[165] Of the sources from which the author of the Philosophumena drew this account of Valentinus’ doctrine, much has been written. Hilgenfeld in his Ketzergeschichte des Urchristenthums, and Lipsius in the article “Valentinus” in Smith & Wace’s D.C.B., agree that its main source is the writings of Heracleon. Cruice, Études sur les Philosophumena, on the other hand, thinks it largely composed of extracts from a work of Valentinus himself, entitled Sophia. Salmon (Hermathena, 1885, p. 391), while not committing himself to a definite pronouncement as to the writer quoted, says that Hippolytus undoubtedly quoted from a genuine Valentinian treatise, and that this last is above the suspicion of forgery with which he is inclined to view other quotations in the Philosophumena.
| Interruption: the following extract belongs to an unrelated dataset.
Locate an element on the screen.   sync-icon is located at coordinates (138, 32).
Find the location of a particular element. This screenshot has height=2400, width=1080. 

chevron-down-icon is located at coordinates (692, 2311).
[166] The notice of the followers, real or supposed, of Valentinus which occupies the remainder of Book VI adds little to our previous knowledge of their doctrines, being taken almost verbatim from the work of Hippolytus’ teacher, St. Irenæus. It is noteworthy, however, that although the Table of Contents promises us an account of (among others) Heracleon, nothing is here said of him, although that shrewd critic of the Gospels was thought worthy of refutation by Origen some fifty years later. Yet Hippolytus mentions Heracleon as being with Ptolemy a leader of the Italic School of Valentinians which seems to dispose of the theory advanced by Lipsius (Smith & Wace’s D.C.B., s. v. “Valentinus”) that Heracleon was the author from whom Hippolytus took his account of Valentinus’ own doctrine. Of Secundus nothing more is known than is set down in the text, while the “Epiphanes” here mentioned is thought by some to be not a name, but an adjective, so that the passage would read “a certain illustrious teacher of theirs.” This was certainly the reading of Irenæus’ Latin translator, who renders the word by “clarus.” Is this a roundabout way of describing Heracleon? As to this see Salmon in D.C.B., s. v. “Heracleon.”
[167] ἀποστᾶσαν καὶ ὑστερήσασαν. Evidently Sophia is meant.
[168] ἀρχή.
[169] Μονότης.
[170] Ἑνότης.
[171] προήκαντο μὴ προέμεναι, protulerunt non proferendo ex se, Cr. So Irenæus, I, xi. 3, p. 104, H. In his note Harvey says that the passage implies that Henotes and Monotes “put forth as the original cause the Beginning, but so as that the Beginning was eternally inseparable from their unity.”
[172] Irenæus makes ὁ λόγος, “the Word,” the speaker. So Tertullian, adv. Val., “quod sermo vocat.” But it seems more natural to refer the speech to Epiphanes or “the Illustrious Teacher.”
[173] Προαρχή, Ἀνεννόητος, Ἄρῥητος and Ἀόρατος. The three first names, however, are not in the text but are restored from Irenæus, I, v. 2, p. 105, H.
[174] These four new names are: Ἀρχή, Ἀκατάληπτος, Ἀνωνόμαστος and Ἀγέννητος.